Cryptocurrency scandal South Korean regulators probe claims of insider trading
As speculation about South Korea’s stance on cryptocurrency shifts markets, it has emerged that at least one government official in the region is under investigation for insider trading.
“We’ve acknowledged allegations that a Financial Supervisory Service [FSS] official sold crypto-assets based on insider information,” said Choi Heung-sik, governor of the country’s regulatory body, on Thursday (18 January), according to media outlet KoreaTimes.
Choi said the incident occurred “before the governments updated announcement to regulate the market”. He added: “We are looking into this case.”
While details remain scant at the time of writing, a number of publications dedicated to cryptocurrency – including CoinDesk and CoinTelegraph – revealed that more than one person could be involved.
“There is no code of ethics and no code of conduct for virtual currency investment in FSS regulations, so it’s difficult to say about punishment at this stage,” a Korean official told Chosun, a local outlet.
Uncertainty surrounding an alleged plan to ban crypto-exchanges was partly to blame for a recent crash in the value of digital currencies, including bitcoin and ethereum. But whatever the next move may be, some form of regulation appears imminent.
South Korea’s Financial Services Commission (FSC) is still pondering the idea, but according to KoreaTimes opinions vary “even within government offices”.
Reporting on a separate press conference, KoreaTimes cited the Bank of Korea governor, Lee Ju-yeol, saying that cryptocurrencies remain volatile and unpredictable.
The top banker said: “It’s understandable the government is pushing ahead with its plans to further regulate the cryptocurrency market, as the prices of cryptocurrencies are showing sudden ups and downs.
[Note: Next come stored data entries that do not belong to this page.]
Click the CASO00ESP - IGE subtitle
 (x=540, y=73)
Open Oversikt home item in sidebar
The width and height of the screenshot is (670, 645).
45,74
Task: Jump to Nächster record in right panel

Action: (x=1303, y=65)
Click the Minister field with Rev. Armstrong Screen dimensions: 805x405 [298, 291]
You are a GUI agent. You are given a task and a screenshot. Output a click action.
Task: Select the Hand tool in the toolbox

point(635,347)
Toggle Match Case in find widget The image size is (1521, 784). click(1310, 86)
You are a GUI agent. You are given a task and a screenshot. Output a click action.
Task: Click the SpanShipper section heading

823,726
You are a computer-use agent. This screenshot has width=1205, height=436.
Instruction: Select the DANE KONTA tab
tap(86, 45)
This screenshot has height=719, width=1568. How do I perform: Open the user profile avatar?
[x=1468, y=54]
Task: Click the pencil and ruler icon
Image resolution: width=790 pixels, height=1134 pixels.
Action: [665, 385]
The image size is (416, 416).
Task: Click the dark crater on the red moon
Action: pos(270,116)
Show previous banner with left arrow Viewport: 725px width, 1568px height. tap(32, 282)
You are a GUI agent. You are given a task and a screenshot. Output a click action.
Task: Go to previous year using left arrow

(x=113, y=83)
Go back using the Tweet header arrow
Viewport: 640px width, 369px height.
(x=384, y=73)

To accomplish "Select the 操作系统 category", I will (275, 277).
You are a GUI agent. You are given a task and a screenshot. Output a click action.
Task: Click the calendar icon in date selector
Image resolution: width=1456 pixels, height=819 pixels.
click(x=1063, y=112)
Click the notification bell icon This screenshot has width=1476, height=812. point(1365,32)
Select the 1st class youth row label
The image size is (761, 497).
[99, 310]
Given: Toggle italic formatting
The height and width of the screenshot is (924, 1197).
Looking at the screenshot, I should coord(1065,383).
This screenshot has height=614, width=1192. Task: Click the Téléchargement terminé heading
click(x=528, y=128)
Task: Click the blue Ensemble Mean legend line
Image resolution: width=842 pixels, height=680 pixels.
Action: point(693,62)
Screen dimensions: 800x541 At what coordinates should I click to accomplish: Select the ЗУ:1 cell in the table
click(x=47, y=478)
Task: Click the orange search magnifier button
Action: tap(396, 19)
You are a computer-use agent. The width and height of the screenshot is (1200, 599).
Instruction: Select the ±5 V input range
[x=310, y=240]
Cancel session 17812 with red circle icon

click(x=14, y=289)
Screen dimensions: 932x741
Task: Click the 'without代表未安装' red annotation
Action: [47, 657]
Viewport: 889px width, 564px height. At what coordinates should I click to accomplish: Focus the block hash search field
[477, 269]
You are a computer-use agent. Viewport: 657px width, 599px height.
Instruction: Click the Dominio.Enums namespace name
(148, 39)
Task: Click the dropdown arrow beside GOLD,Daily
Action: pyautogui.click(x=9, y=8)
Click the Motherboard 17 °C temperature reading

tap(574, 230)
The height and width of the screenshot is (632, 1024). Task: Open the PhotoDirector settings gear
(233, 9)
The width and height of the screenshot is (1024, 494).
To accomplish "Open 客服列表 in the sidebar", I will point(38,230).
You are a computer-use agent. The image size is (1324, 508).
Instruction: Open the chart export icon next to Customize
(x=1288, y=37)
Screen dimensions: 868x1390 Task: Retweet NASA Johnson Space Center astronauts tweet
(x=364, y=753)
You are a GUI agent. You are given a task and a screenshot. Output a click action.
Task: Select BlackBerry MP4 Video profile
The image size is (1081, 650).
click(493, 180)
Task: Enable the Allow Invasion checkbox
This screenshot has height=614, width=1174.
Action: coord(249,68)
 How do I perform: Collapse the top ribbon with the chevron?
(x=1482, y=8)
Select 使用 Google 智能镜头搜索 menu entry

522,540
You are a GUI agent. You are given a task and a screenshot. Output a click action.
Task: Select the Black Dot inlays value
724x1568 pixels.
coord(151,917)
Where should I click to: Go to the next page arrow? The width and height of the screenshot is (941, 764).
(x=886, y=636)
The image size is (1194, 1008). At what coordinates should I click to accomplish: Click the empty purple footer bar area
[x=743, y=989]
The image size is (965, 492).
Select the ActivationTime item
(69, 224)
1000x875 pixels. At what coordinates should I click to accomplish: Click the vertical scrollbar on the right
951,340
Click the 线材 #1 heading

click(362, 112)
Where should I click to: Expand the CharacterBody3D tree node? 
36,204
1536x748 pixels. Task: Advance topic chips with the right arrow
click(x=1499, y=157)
The trend is not good from the perspective of investors.”
As the popularity of digital currency – specifically bitcoin – spiked in the last few months of 2017, investors around the world cashed in on the craze. Now, numerous countries – including China, Russia and the UK – appear to be pushing back in the form of heightened legislation.
Some critics, economists and banking chiefs fear the unstable pricing and links to cybercrime. Allegations of insider trading were recently levelled at popular exchange CoinBase.
Still, despite a recent tumble this week which saw bitcoin fall below $10,000 for the first time in months, prices have since started to rise. It won’t take much, however, for that to change.